TASK DATA
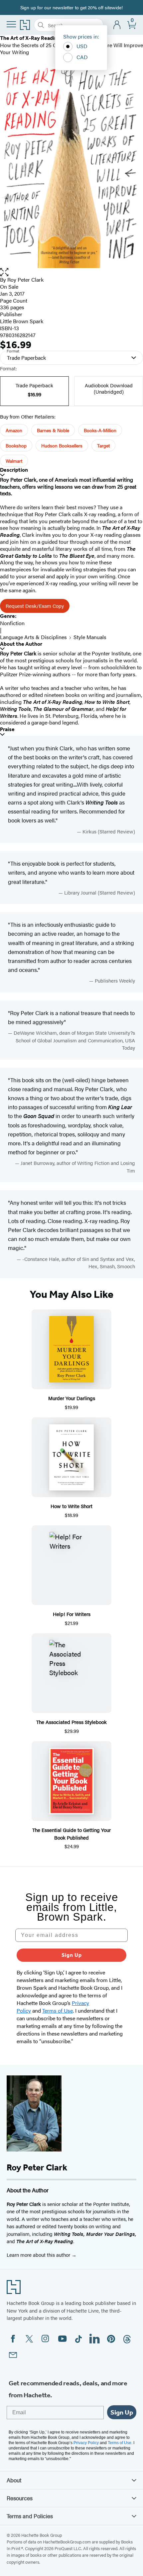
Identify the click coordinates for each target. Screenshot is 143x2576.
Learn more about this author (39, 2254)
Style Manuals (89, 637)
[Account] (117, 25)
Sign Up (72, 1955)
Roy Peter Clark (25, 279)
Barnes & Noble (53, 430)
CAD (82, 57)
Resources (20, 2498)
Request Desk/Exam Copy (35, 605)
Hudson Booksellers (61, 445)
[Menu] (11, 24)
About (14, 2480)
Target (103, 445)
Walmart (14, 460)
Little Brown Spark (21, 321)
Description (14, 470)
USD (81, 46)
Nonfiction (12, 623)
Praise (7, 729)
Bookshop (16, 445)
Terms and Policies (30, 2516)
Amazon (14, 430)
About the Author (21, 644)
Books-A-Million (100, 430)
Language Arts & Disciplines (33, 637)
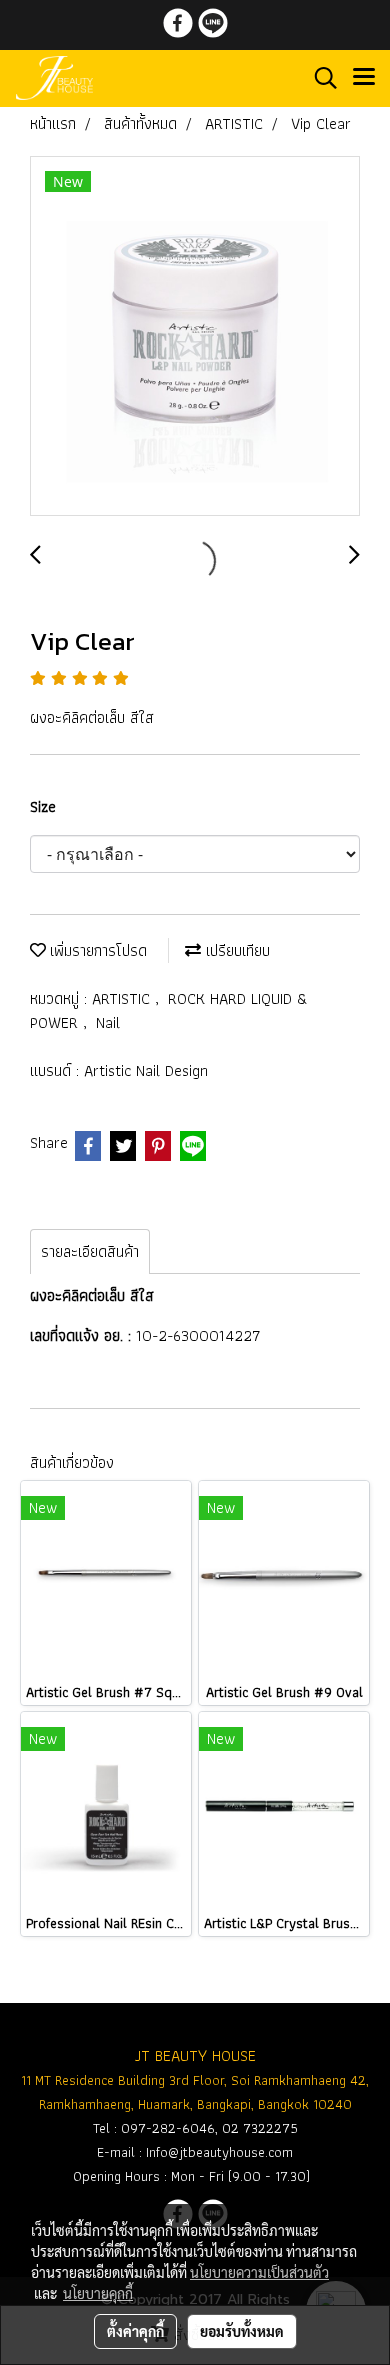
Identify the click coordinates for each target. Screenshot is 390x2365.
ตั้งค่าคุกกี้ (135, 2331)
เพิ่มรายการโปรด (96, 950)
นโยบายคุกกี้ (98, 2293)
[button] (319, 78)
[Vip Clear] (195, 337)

BRIEF
What lines of the material above hold the string "Screenshot"? Please copy them.

TASK RESULT
Identify the click coordinates for each target. Screenshot is 143x2576.
Identify the click coordinates for each target. Screenshot is 390x2365.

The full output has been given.